Я попытался возразить, но она не дала мне произнести и слова.
– Знаю, мой отец против, но я хочу выяснить правду.
– Твой отец? – оторопел я. – А причём здесь он?
– Я слышала, как они с доктором Арольдом обсуждали моё лечение, и оба сошлись на том, что гипноз мог бы мне навредить. Но хуже, чем теперь, вряд ли будет. Загипнотизируйте меня, я настаиваю.
Я стиснул зубы. Интересно, что они там ещё обсуждали без моего ведома. Арольд мог бы и меня пригласить на эту беседу, я как-никак лечащий врач Лиз.
– Доктор Арольд отчасти прав, – подавив вспышку гнева, сказал я, – гипноз может навредить при тяжёлых формах психических расстройств, но, на мой взгляд, это не твой случай. Однако, – поспешил добавить я, увидев, как она загорелась, – я не могу нарушить предписания главного врача.
– Мы никому не скажем, – шепнула Лиз, в глазах читалась мольба. – Пообещайте, что вылечите меня, доктор Ланнэ.
– Даю тебе слово, Лиз, я сделаю для этого всё, что мне под силу, но с гипнозом нам придётся повременить, – сказал я, однако ровно через месяц, воспользовавшись отъездом Арольда на конференцию в Вене, я всё же отважился нарушить запрет и устроил моей пациентке сеанс гипнотерапии.
4. Гипноз
Было утро. С утёса, где мы с Лиз расположились, открывался вид на долину Эндельберг, поделённую надвое голубой лентой реки. Пришла весна. Растаявший снег спускался с гор юркими ручьями и наполнял стремительный поток. Склоны реки были усыпаны проснувшимися после долгой зимы горными деревушками.
Лиз принесла с собой гитару и теперь, откинувшись на спинку плетёного кресла, наигрывала Этюд № 5 Мауро Джулиани**. Полосатые тени от повислых ветвей соседней лиственницы колыхались на её сосредоточенном лице и грациозной шее и подчёркивали изящную линию ключиц. Лиз так старалась правильно проиграть пассаж, словно от этого зависело что-то очень важное. Она сбивалась и начинала заново, усердно перебирая пальчиками упругие струны. Шум реки внизу вторил тревожным аккордам. Переклики беркута вплетались в быструю мелодию звонким клёкотом. Лиз спешила. Спешила проиграть пассаж. Спешила жить. И этим утром, как никогда, я видел её готовность к новой жизни.
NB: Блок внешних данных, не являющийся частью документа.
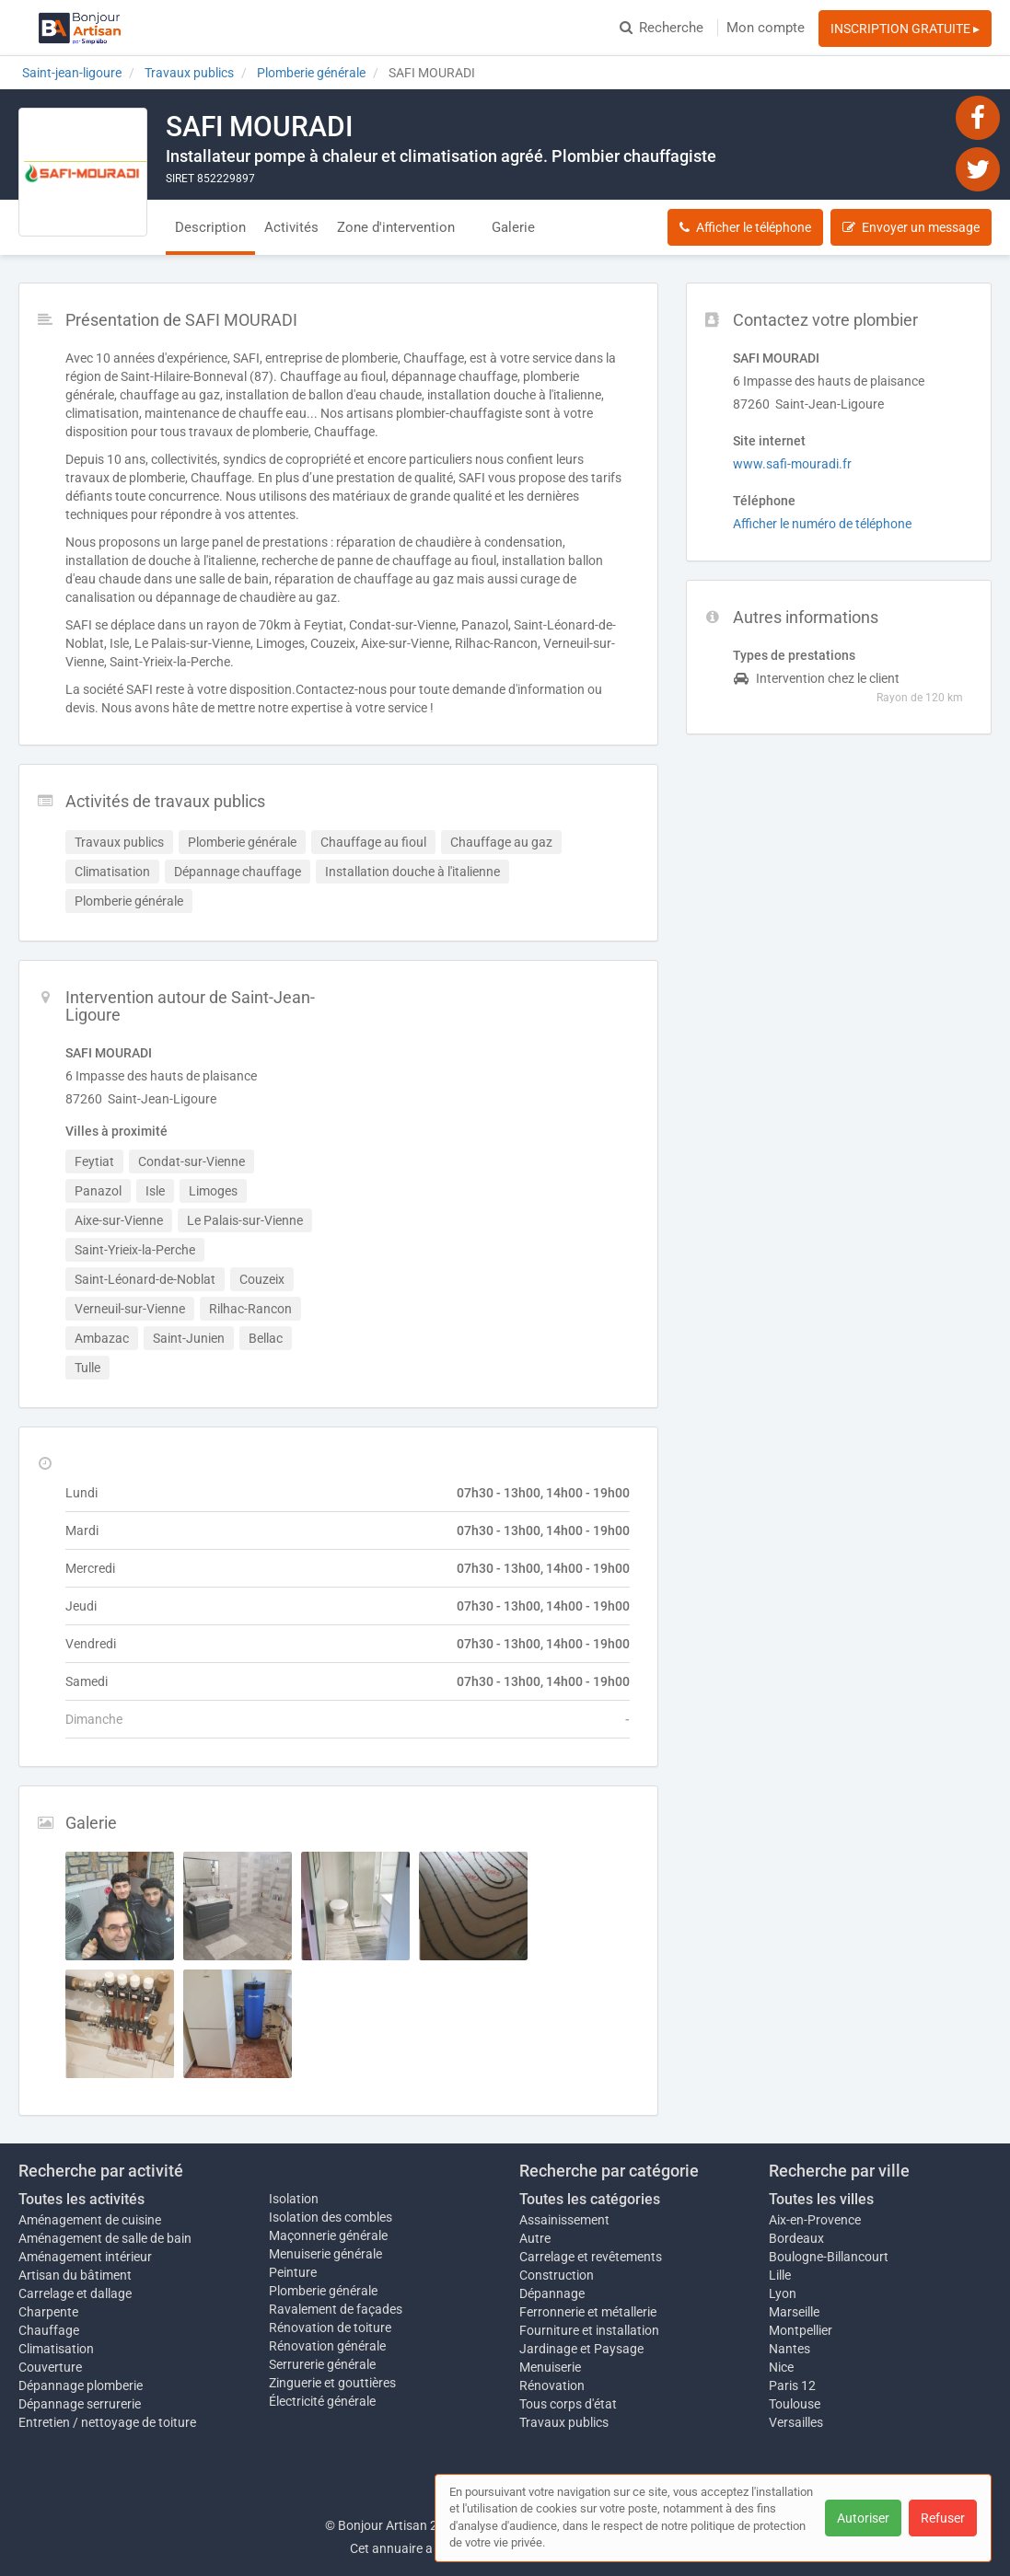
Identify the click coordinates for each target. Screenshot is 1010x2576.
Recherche (661, 27)
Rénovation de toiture (330, 2327)
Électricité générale (322, 2401)
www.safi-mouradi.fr (792, 463)
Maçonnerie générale (328, 2235)
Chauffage (48, 2330)
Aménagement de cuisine (89, 2219)
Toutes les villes (821, 2199)
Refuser (943, 2518)
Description (210, 227)
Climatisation (56, 2348)
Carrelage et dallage (75, 2293)
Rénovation (552, 2385)
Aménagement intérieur (85, 2256)
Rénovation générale (327, 2346)
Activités (291, 227)
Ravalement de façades (335, 2309)
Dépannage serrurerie (79, 2404)
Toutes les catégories (589, 2199)
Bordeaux (796, 2238)
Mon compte (765, 27)
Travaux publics (564, 2422)
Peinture (293, 2272)
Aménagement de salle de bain (105, 2238)
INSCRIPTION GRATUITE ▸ (905, 28)
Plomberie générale (323, 2290)
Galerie (513, 227)
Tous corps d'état (568, 2404)
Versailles (796, 2422)
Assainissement (564, 2219)
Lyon (782, 2293)
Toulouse (794, 2404)
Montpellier (800, 2330)
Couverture (50, 2367)
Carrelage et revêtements (590, 2256)
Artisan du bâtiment (75, 2275)
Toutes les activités (81, 2199)
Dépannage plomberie (80, 2385)
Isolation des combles (330, 2217)
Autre (535, 2238)
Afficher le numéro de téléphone (822, 523)
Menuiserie (550, 2367)
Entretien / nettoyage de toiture (107, 2422)
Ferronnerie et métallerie (587, 2312)
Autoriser (863, 2518)
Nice (781, 2367)
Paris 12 (792, 2385)
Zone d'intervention (396, 227)
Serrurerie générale (322, 2364)
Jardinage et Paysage (581, 2348)
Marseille (794, 2312)
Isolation (294, 2198)
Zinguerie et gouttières (332, 2382)
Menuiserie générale (325, 2254)
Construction (556, 2275)
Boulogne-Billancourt (828, 2256)
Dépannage (552, 2293)
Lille (780, 2275)
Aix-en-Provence (815, 2219)
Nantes (789, 2348)
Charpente (48, 2312)
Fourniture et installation (589, 2330)
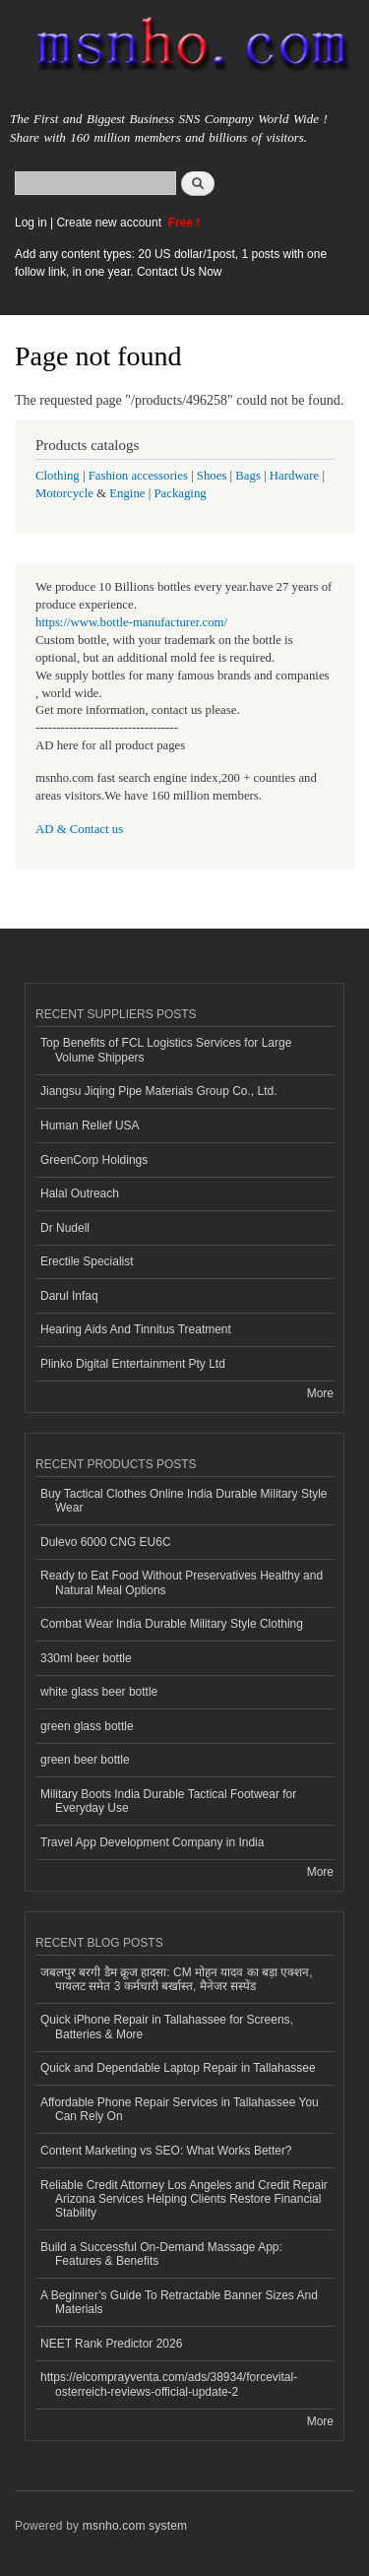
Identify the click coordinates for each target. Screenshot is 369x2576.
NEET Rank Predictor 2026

Арольд отбыл на конференцию на рассвете, а ещё через полчаса, не дожидаясь одиннадцати, ко мне заглянула Лиз и заговорщически шепнула:
– Доктор Ланнэ, давайте пройдёмся.
Вряд ли бы нам подвернулся более выгодный случай: надзиратель отсутствовал, а Лиз находилась в стадии ремиссии вот уже три недели.
С наступлением весны мы нередко гуляли с ней по лесу. Я всё чаще предпочитал проводить беседы с моими пациентами на свежем воздухе, нежели в закрытом помещении, и вскоре нашёл подходящее место, тихое и уединённое, на вершине утёса. Два плетёных кресла и столик заменяли мне привычную обстановку кабинета. Мои подопечные оценили эту придумку – здесь, в лесу, они переставали чувствовать себя пациентами и раскрывались куда больше.
Однако доктор Арольд лишь скептически приподнял бровь, когда я забирал старую садовую мебель с чердака клиники и объяснял ему, для чего она мне понадобилась. «И чему только нынче учат в университетах?» – проворчал он в ответ на мои разъяснения. Но что мне до него? Меня больше волновало мнение моих пациентов и, в особенности, Лиз. Она пришла в полный восторг, когда я впервые показал ей мой новый импровизированный кабинет под сенью деревьев. Теперь она всегда хотела проводить сеансы психоанализа исключительно на свежем воздухе.
– Доктор, вам кто-нибудь говорил, что вы похожи на Джэка Лондона? – вдруг сказала Лиз, отложив гитару.
– Правда? – удивился я, пытаясь воссоздать в памяти физиономию американского писателя, и понял, что, прочтя столько его книг, не имею понятия, как он выглядит.
– Да. У вас такой же открытый взгляд и волевой подбородок, – ответила она совершенно серьёзно.
– Никогда бы не подумал, что моему подбородку можно дать такое определение. Я бы назвал его просто выступающим, – засмеялся я, хотя, не скрою, мне было лестно получить комплемент от Лиз.